___ Task inputs

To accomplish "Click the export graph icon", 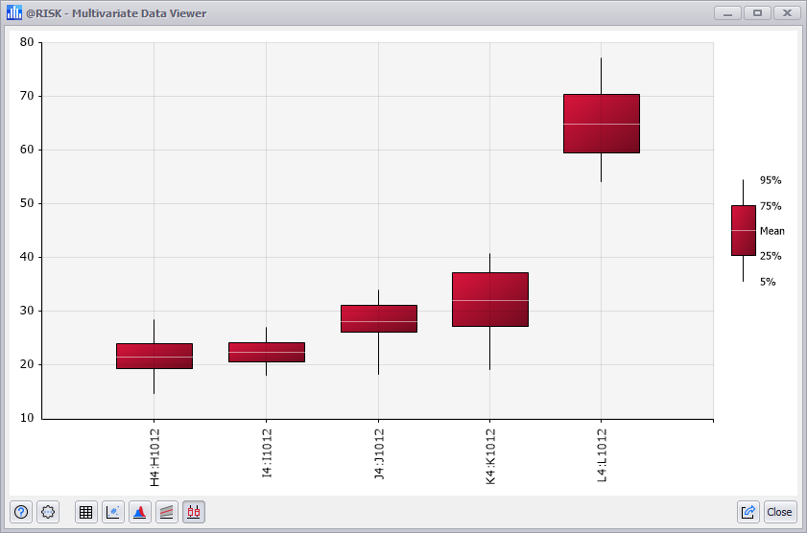I will pyautogui.click(x=748, y=512).
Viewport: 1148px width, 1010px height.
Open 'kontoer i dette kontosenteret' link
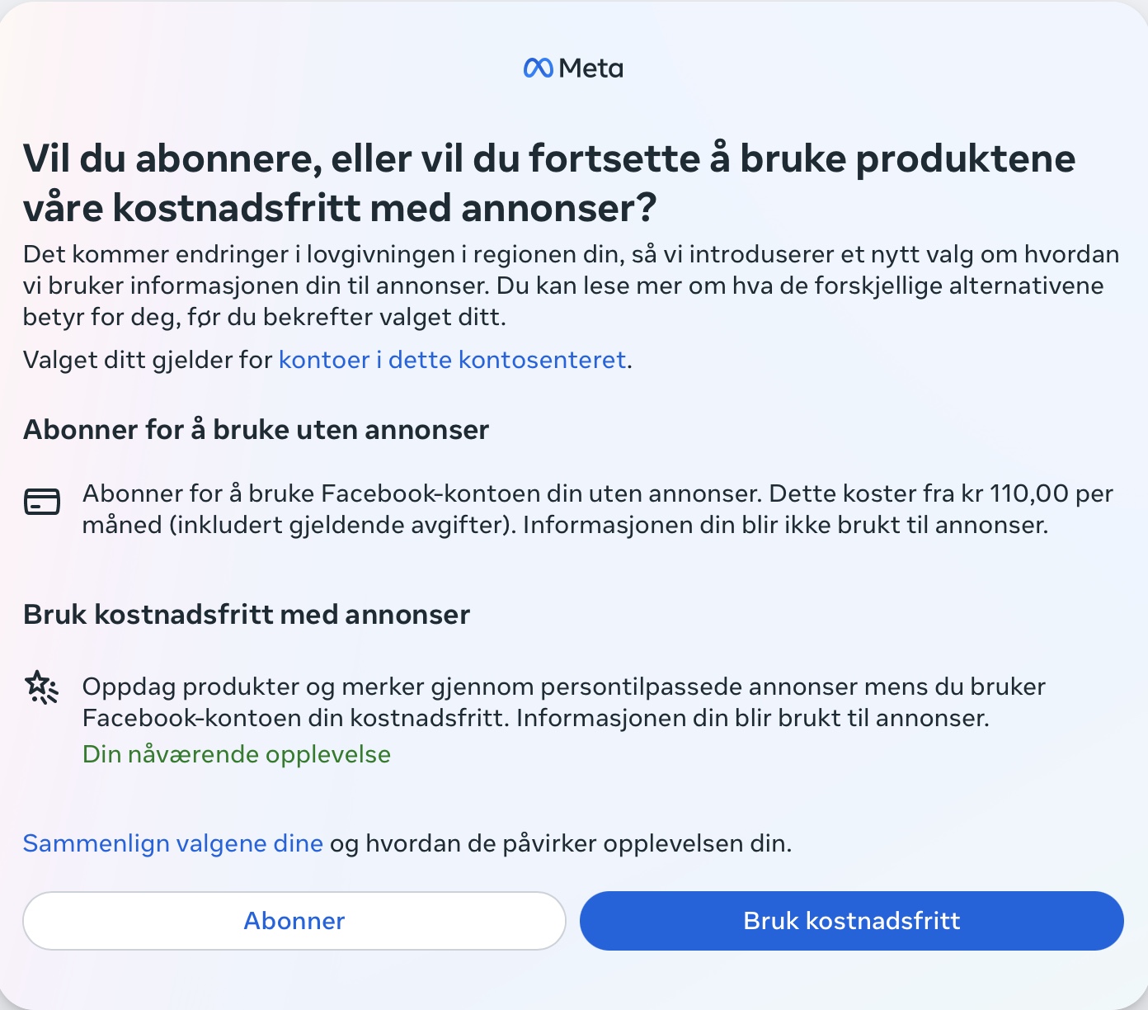tap(452, 360)
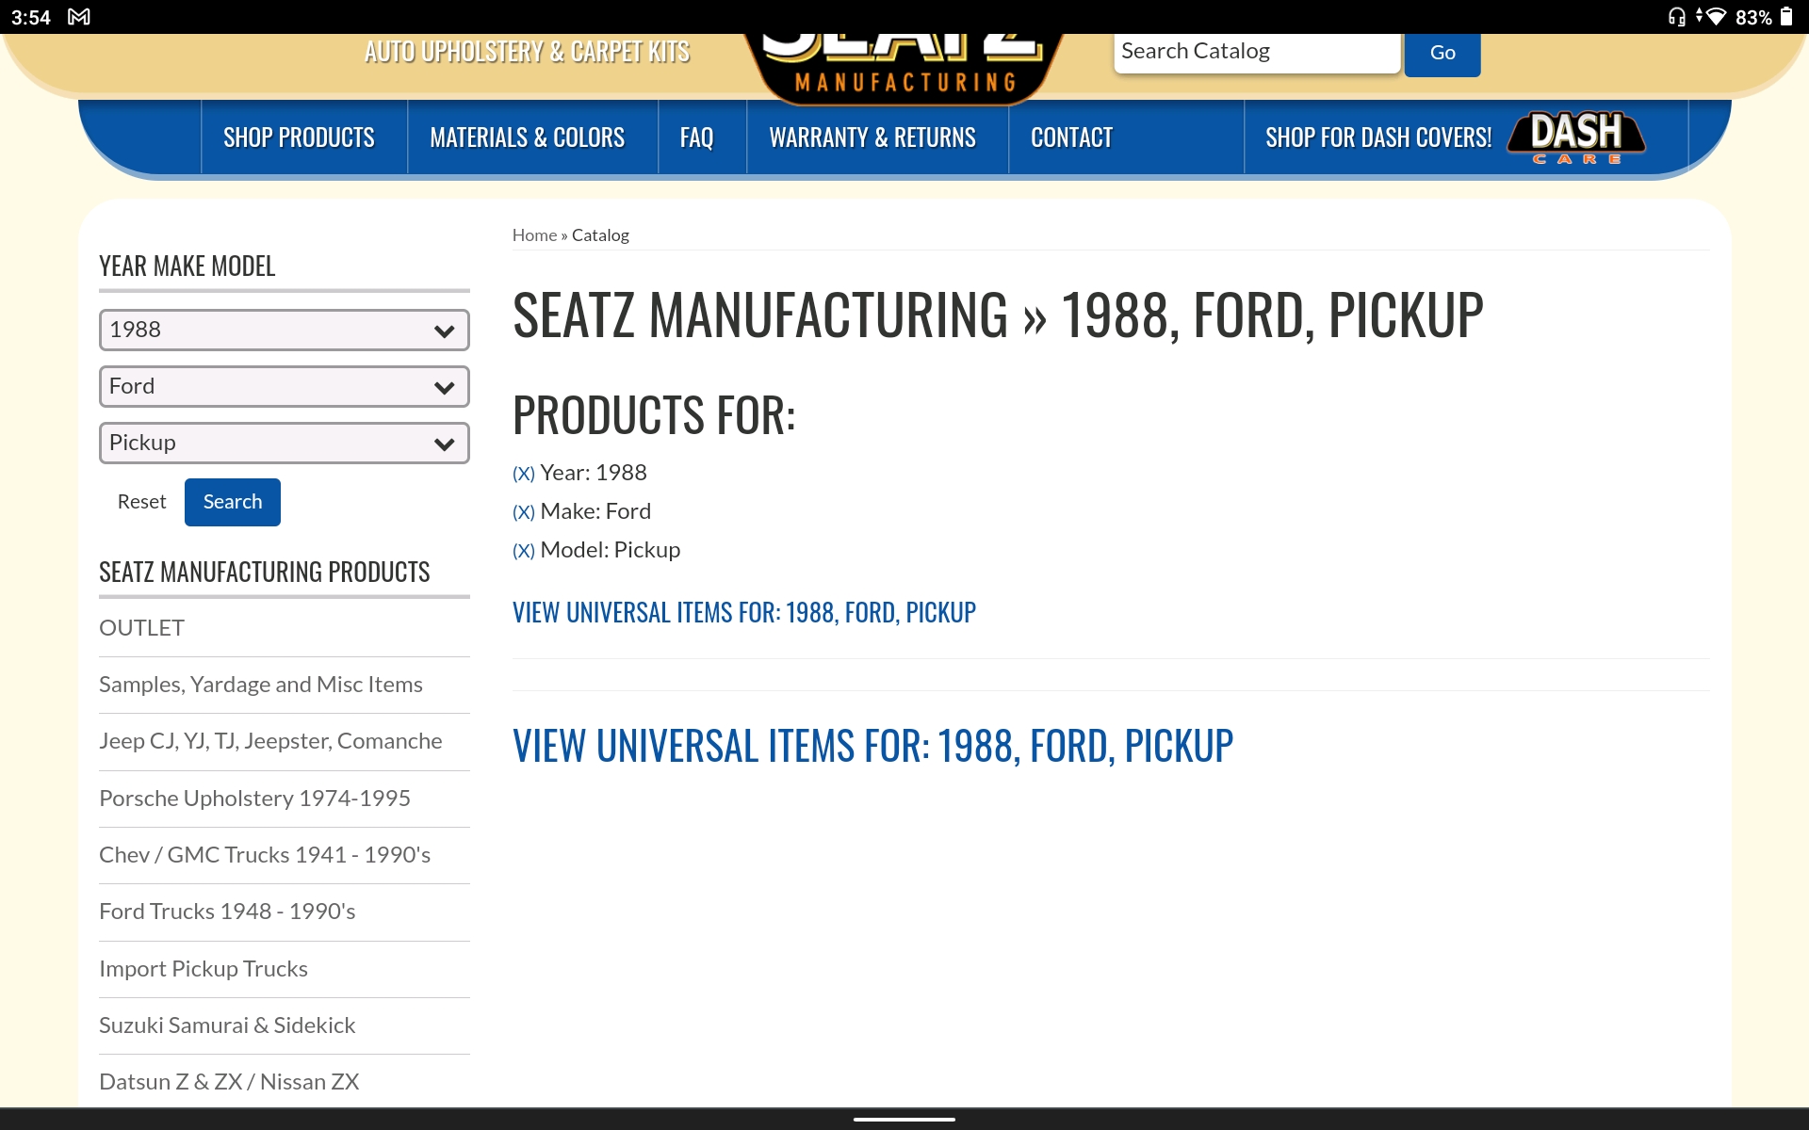Remove the Model: Pickup filter (X)
The width and height of the screenshot is (1809, 1130).
pos(523,551)
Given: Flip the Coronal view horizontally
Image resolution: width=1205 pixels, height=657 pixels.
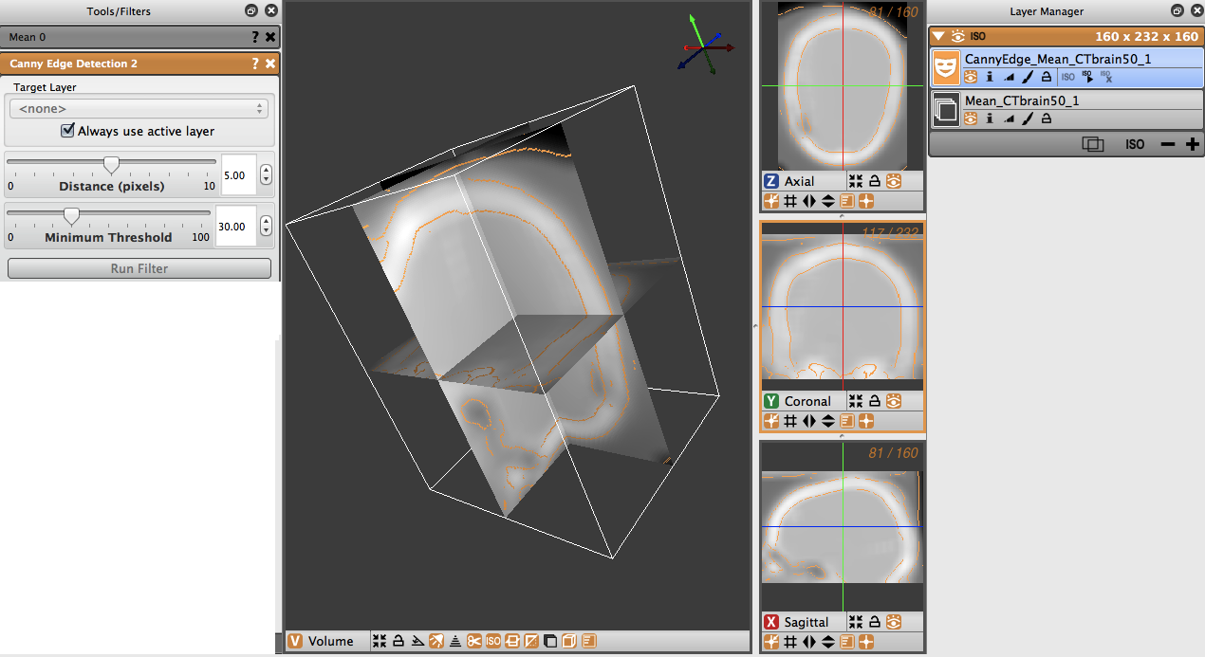Looking at the screenshot, I should [x=808, y=421].
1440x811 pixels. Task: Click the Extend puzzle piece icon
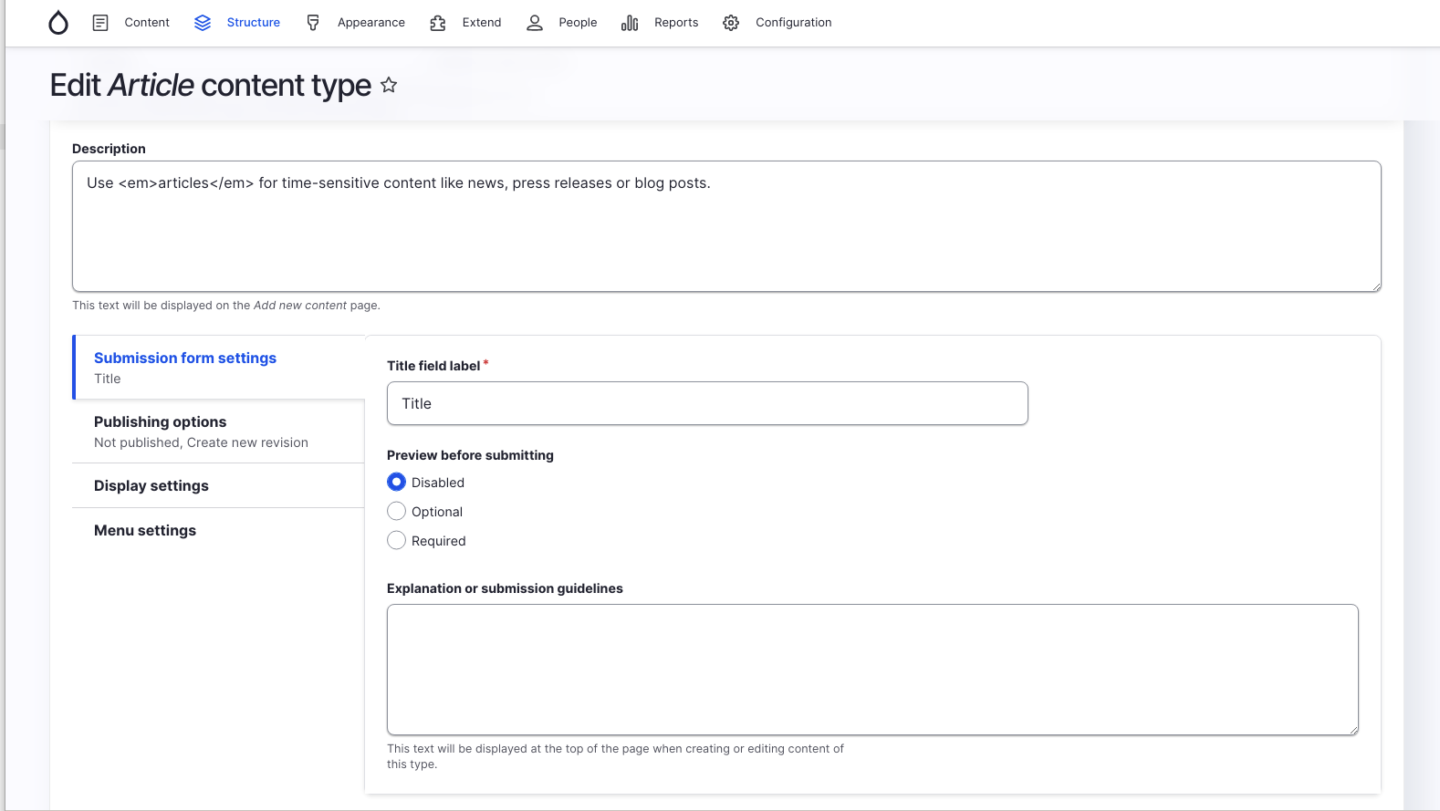[438, 23]
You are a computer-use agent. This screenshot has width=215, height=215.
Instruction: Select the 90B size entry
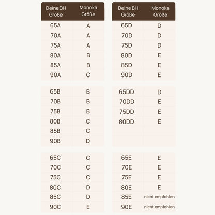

______

> **What you should do**: No picture is to be printed. Output exactly the lines above from the line containing "Viewport: 1148px width, 1010px height." through the line containing "Given: Flip the Coronal view horizontally".

> **Output**:
Viewport: 1148px width, 1010px height.
Open 'kontoer i dette kontosenteret' link
tap(452, 360)
Remove the Model: Pickup filter (X)
The width and height of the screenshot is (1809, 1130).
pos(523,551)
Given: Flip the Coronal view horizontally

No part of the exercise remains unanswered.